* [SHORT PROBLEM A] According to the text on gender violence during Colombia's protests, how many cases of gender-based violence did the Office of the Ombudsman report?
* [SHORT PROBLEM B] Carry on the text about gender violence during Colombia's anti-government protests, starting after its final sentence.

* [TEXT SECTION]
Wednesday, June 23, 2021

Colombia's Gender Violence

 Verbal abuse, threats of sexual violence and discrimination have not been isolated incidents during the wave of anti-government protests that have been spreading through Colombia since 28 April. There have been at least 113 cases of gender-based violence, according to a report by the Office of the Ombudsman, an official government agency tasked with overseeing the protection of citizens' human and civil rights.

"They started calling us bitches, whores, sluts," Karla Cardoso says of the abuse police officers hurled at her and other women during an anti-government protest in Medellín on 20 May. "They asked us what we were doing out at night, threatening to kill us," the 25-year-old student says.

During an anti-government demonstration in the capital, Bogotá, another female protester detailed how, "A group of roughly eight police officers surrounded me. One of them said: 'This one is a good one to rape'."

* [DATASET EXTRACT]
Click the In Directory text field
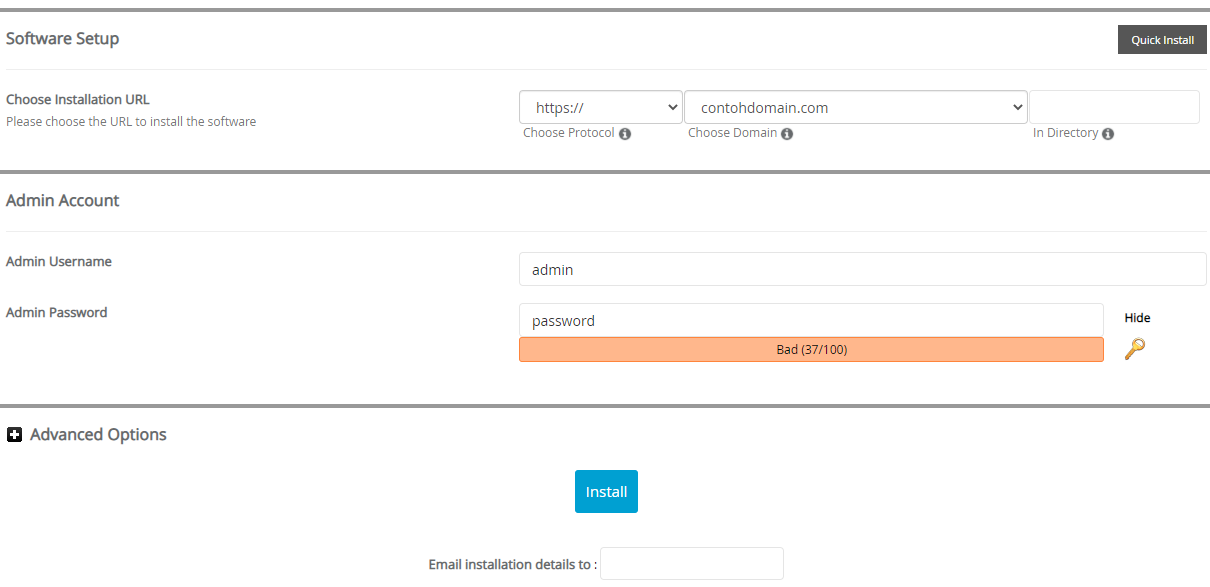[1114, 108]
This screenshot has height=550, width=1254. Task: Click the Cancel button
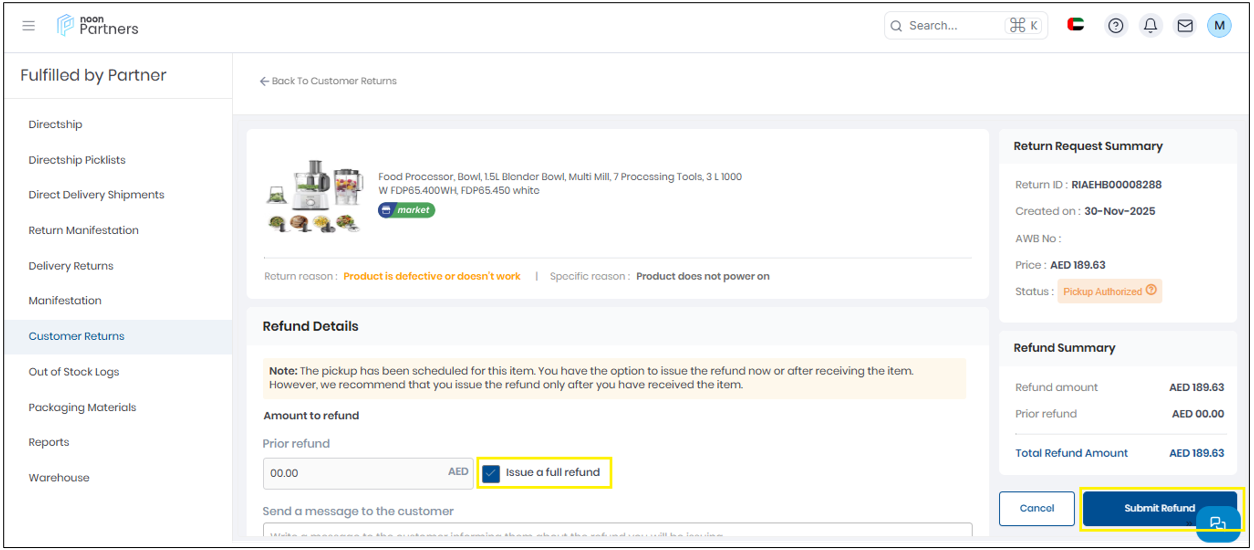[1036, 508]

* [RESULT A] At least 113 cases.

* [RESULT B]
According to Temblores, an NGO which monitors police violence, it does not always stop at threats. It has received reports from 28 protesters who allege they were sexually abused by members of the security forces. They include allegations of having been forced to strip naked, being groped and being raped. The NGO says the evidence it has gathered suggests they were pre-meditated and routinely orchestrated by groups of officers inside enclosed spaces.

Seven allegations of sexual violence by security forces are currently being investigated by the attorney-general's office. Among them is the case of a 17-year-old girl who was allegedly sexually abused by police in the city of Popayán. The girl killed herself the day after the alleged abuse.

Linda Cabrera, the director of feminist organisation Sisma Mujer, says that the aim of gender-based violence is to spread fear among women to deter them from protesting. But many women have not been deterred. They say that, if anything, the violence has made them more determined to play a vital role in the demonstrations.

Some are organising vigils and sit-ins while others make a point of marching right out front at demonstrations. Many say they feel vulnerable at protests, though, especially when they are alone.

The Inter-American Commission on Human Rights (IACHR) earlier this month sent a team to Colombia to investigate the allegations of excessive use of force by police during the protests. The police fall under the jurisdiction of the defence ministry, meaning cases of abuse will continue to be judged by military tribunals, which they consider problematic.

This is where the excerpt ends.